秀吉の大坂城本丸、詰ノ丸石垣。昭和59(1984)年に金蔵の東側で発見された。この写真は平成26年(2014)の再発掘時のもので、地下約1mに石垣の上端があり、その高さは約6mに及ぶ。詰ノ丸石垣の隅角部(コーナー部)にあたる。特別に発掘現場に降りて撮影させてもらった(普段は非公開)。この写真は、「豊臣石垣公開プロジェクト」パンフレット表紙に使っていただいている。いやもう写真家冥利につきるご配慮に感謝。詰ノ丸石垣とは、豊臣大坂城の曲輪の名称で本丸を構成する石垣。本丸は、詰ノ丸、中ノ段、下ノ段の三段で構成されていた。先の中ノ段石垣は地下7m、こちらは地下1mから出土ということで、その段差のスケール(高さ約6m)が分かる。
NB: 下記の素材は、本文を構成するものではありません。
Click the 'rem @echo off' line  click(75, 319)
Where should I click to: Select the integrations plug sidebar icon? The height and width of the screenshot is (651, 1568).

つまり、詰ノ丸は中ノ段より本丸の中心部となる。
豊臣石垣というと、よくドーンセンター横の石垣が取り上げられることが多いが、あちらは秀吉晩年の大坂城拡張時のもの、こちらは秀吉の絶頂期のものと考えてよく、豊臣大坂城のより中枢だ。
2014年3月の再発掘時の様子。支保工の向こう(地下)に豊臣石垣が見える。深さは約7m。
礎石らしき加工がなされた石垣石。古代寺院のものと思われる建物の礎石で、石の右端に大坂夏ノ陣のものと思われる火を受けた赤く変色した跡が見られる。
2016年2月の再発掘時の様子。見えているのは石垣の上部で、裏込め石の奥に詰ノ丸表面があり焼土層がある。
写真は特別な角度から撮影させてもらっている。裏込め石には、石臼や石塔台、一石五輪塔などが含まれていた。
現在、こちらの公開施設を作ろうと、大坂城豊臣石垣公開プロジェクトが大阪市によって起ち上がり、広く募金を募っているぞ。